借入金の可能額はどうやって決まるの?

カードローンなどの借入金の可能額がどうやって決まるのかは、金融機関が独自の判断をしているので、一概には決められない問題です。しかし、一定の共通点は存在します。ローン審査で必ず重視されるのは、年収、勤務形態、勤続年数、年齢などです。年収は高いほうが良いですが、芸能人のように不安定な収入の場合には、不利になるようです。安定性して高収入を得られるという意味では、公務員が最も有利になります。大企業の正社員として働いている人も、公務員ほどではないものの、有利になります。医師や弁護士などの一部の職業の人を除き、自営業者は一般的には不利であると言われています。

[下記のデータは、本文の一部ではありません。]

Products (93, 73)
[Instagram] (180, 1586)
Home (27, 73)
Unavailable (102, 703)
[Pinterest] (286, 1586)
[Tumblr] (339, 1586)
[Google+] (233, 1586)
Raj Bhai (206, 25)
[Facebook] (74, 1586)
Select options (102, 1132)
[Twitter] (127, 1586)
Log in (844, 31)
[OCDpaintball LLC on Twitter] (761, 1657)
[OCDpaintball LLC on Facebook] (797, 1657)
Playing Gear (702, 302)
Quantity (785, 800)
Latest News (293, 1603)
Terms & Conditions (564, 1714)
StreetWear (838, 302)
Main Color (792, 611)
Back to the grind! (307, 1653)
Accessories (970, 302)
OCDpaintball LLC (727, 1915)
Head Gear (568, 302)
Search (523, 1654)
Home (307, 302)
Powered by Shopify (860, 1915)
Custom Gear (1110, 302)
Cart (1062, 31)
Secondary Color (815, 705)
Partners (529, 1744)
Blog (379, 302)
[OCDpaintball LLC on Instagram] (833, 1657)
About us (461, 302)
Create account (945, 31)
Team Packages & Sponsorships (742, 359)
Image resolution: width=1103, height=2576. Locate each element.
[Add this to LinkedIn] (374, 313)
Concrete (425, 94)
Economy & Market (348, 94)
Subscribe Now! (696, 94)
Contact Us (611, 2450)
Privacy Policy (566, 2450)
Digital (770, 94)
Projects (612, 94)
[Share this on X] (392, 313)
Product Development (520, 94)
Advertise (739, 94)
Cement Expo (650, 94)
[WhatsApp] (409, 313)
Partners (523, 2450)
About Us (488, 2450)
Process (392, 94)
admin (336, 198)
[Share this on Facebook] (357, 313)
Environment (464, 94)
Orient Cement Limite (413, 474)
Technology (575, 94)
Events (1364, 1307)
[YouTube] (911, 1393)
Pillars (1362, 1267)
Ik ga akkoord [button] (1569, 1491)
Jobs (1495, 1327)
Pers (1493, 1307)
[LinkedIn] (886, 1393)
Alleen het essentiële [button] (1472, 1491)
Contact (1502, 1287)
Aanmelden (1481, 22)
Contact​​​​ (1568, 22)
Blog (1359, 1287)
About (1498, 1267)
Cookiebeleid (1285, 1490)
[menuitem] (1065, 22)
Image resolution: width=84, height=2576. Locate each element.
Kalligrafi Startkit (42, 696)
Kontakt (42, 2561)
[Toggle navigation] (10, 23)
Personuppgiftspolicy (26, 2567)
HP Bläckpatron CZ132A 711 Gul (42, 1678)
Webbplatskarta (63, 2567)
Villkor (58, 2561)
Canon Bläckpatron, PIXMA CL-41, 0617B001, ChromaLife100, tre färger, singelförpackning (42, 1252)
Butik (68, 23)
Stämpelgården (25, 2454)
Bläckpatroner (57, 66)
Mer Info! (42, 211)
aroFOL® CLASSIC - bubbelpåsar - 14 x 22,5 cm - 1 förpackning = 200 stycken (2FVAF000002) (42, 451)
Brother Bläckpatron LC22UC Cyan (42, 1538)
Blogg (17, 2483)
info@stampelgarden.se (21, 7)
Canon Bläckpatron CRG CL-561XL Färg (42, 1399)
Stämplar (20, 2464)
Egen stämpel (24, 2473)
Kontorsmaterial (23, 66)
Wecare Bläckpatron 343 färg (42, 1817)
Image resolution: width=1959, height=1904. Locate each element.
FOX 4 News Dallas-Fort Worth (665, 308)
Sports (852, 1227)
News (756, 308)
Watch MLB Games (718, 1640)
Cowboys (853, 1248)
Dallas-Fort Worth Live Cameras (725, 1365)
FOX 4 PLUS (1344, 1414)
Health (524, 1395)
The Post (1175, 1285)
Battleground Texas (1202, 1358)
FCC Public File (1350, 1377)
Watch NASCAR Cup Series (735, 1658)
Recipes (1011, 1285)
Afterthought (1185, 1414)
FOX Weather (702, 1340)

個人信用情報も審査に大きく影響することがあります。多くの人は期日を守ってしっかりと支払いをしていると思われますが、クレジットカードやローンで延滞をしている人は、与信枠を大きく減らされたり、そもそも融資を断られてしまったり、大きく不利になってしまうこともあります。消費者金融では1回や2回の延滞なら大目に見てもらえるようです。厳しい金融機関では、たった1回でも延滞の記録がある人は審査落ちの理由になります。住宅ローンのように、不動産を担保に提供する場合には、不動産の担保評価額も重要になります。住宅ローンの場合、3000万円の住宅を購入するなら、借入可能額は2400万円~3000万円程度になるでしょう。最近ではフルローンを組める銀行も増えていますが、公務員や大企業勤務の人など、よほど属性の良い人でないとフルローンは組めません。さらに、返済比率の基準も満たしている必要があります。意外と見落としがちなのが、クレジットカードです。クレジットカードのショッピング枠でも、リボ払いや分割払いにしていると借金と同じとみなされます。また、キャッシング枠がついている場合には、利用をしていなくても枠いっぱいまではいつでも借りられるので、借入件数1件としてカウントされてしまいます。

借入限度額は何を基準に決まるのか

金融機関から借入を行う場合には、無限にお金を借りることができるというわけではありません。借入限度額が決まっており、その範囲内での借入を行うことになります。多くの場合は、初回の借入から大きな金額を借入れすることができるとは考えない方が良いでしょう。年収が高く、個人信用情報を見てもきちんと他のカードローンや携帯電話料金などの支払いが行われている場合には、初回から多くの借入ができる可能性はありますが、あくまで可能性です。

例えば50万円の借入を申し込んだとしても、審査の結果で「30万円ならば借入可能」「10万円なら借入可能」というように借入限度額が低く設定されることがあります。これは審査の段階で「今の段階では50万円の借入は出来ません」と断られているのと同じです。また、逆に個人信用情報や勤務先の情報などをチェックした上で「30万円の申し込みでしたが、借入限度額を50万円まで上げられますのでどうでしょうか」というような提案をされることもあります。これは借入したものがきちんと返済されていたり、収入が高いというような優良顧客になる可能性がある、と金融機関が判断したためだとも言えます。借入限度額をあげたいという場合には、基本的には少額の借入を行い、返済を遅れることなく行っていくことが大切だと言われています。

借入を行う金融機関によって審査などの基準がありますので一概には言えませんが、半年~1年程度の返済履歴を見て、きちんと返済をされているという記録が残っていれば借入限度額が上がって行く可能性が高くなります。金融機関側から借入限度額をあげませんか、というお知らせが来ることもありますし、自分から増額を依頼することもできます。どちらも増額の申し込みを行い、審査を通過後に借入限度額が増額されることになりますが、自分から依頼した場合には金融機関側の審査に落ちて増額できなくなる可能性もありますので、注意しておきましょう。